Pastoors en dominees beantwoorden vragen die de mensen eigenlijk zelf zouden moeten beantwoorden. Filosofen leren je vragen goed te stellen, zodat je recht op het antwoord af stevent.
Op muziekgebied is Merzbow een filosoof. Hij laat je niet simpelweg consumeren; hij daagt je uit om het geluid dat hij produceert zelf in je hoofd muziek te laten worden. Merzbow neemt zijn luisteraars serieus. Merzbow is alles wat bijvoorbeeld André Rieu niet is.
Alleen al om die reden was het concert van Merzbow in de grote Paard-zaal een perfecte opener van State-X New Forms 2009. Het lijkt in dit verband kort door de bocht om Merzbow tegenover Rieu te plaatsen, maar het gaat niet om het verschil in genre. Het gaat er om dat Rieu met derderangs musici en derderangs sentimenten in een derderangs decor een obligate bedwelming produceert voor wie zich wil laten bedwelmen. André Rieu als dorpspastoor.

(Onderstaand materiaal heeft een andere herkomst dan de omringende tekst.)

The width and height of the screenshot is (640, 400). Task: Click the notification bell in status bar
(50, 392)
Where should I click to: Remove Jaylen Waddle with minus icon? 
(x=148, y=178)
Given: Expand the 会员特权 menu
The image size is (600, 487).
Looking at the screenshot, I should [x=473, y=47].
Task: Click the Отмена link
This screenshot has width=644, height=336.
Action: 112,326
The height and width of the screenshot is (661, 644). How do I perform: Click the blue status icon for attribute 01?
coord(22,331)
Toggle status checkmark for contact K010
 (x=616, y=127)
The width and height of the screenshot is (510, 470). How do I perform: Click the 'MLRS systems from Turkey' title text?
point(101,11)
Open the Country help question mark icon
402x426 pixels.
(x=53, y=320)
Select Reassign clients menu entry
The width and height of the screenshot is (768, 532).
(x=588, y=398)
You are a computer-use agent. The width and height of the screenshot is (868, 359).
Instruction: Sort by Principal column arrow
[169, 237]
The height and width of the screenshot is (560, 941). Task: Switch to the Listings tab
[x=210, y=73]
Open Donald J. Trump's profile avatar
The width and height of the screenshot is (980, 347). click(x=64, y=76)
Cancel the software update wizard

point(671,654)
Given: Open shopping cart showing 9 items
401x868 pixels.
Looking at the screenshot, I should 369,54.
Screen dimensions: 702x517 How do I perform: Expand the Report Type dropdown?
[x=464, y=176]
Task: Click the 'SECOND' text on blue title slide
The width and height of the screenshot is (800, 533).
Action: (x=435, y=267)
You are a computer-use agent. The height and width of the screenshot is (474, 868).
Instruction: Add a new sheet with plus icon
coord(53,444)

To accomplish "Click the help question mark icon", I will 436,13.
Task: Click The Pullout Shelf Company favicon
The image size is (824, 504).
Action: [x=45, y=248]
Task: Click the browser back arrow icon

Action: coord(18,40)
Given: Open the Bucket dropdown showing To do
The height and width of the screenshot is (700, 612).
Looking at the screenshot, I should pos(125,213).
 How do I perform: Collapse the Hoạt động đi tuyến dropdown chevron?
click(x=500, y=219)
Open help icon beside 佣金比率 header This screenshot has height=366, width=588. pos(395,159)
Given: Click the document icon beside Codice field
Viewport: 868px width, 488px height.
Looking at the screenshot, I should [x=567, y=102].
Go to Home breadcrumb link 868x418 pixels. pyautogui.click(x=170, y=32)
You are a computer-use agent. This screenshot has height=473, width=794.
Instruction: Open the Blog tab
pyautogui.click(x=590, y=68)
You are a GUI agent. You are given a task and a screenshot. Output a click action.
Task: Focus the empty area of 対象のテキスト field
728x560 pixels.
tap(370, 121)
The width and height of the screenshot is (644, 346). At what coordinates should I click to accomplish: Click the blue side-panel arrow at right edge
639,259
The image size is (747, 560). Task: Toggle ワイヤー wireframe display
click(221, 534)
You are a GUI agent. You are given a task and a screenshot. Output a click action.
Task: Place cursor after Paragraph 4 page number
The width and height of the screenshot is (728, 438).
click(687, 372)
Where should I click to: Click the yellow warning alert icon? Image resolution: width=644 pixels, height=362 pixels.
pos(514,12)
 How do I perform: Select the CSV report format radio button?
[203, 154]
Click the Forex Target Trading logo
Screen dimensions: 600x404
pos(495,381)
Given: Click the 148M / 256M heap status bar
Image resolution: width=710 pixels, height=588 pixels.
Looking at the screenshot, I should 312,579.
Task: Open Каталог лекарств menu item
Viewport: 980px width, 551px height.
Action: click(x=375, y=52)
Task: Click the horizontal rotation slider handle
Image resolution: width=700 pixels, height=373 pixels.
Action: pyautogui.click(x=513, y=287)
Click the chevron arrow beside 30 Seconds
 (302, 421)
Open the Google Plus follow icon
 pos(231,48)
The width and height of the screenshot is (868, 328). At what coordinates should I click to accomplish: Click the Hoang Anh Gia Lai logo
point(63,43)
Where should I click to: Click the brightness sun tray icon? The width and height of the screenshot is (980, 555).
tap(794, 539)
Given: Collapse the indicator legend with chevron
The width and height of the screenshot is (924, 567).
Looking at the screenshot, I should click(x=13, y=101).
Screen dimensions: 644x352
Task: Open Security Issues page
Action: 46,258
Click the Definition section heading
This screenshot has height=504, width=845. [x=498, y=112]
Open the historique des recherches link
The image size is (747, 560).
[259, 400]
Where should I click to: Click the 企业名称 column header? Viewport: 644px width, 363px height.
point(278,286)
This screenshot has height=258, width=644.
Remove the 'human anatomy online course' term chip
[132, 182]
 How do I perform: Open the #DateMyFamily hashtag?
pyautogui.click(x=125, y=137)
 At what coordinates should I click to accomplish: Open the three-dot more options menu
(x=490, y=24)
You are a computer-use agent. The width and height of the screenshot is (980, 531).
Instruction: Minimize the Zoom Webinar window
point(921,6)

Merzbow bedwelmt ook. In zijn geval door een lawine aan geluid over zijn gehoor te storten. Tegelijk daagt hij zijn publiek uit om zich aan die bedwelming te onttrekken. Om in die schijnbaar vormeloze ‘noise’ – die weer is onderverdeeld in elektronisch voortgebrachte klanken, de boventonen van die klanken, de interferenties tussen die klanken en de combinaties die daar weer uit ontstaan – de muziek te horen. Daarbij gaat hij, net als bijvoorbeeld Varèse of Feldman in bepaalde perioden, niet uit van structuren of systemen van waaruit zijn muziek ontstaat. Het gebeurt volstrekt intuïtief. Dat maakt dat ook in het geval van Merzbow een specifieke ‘scholing’ of voorkennis bij de toehoorder niet nodig is. Een vrije geest en verbeeldingskracht zijn voldoende om als luisteraar zelf scheppend bezig te zijn.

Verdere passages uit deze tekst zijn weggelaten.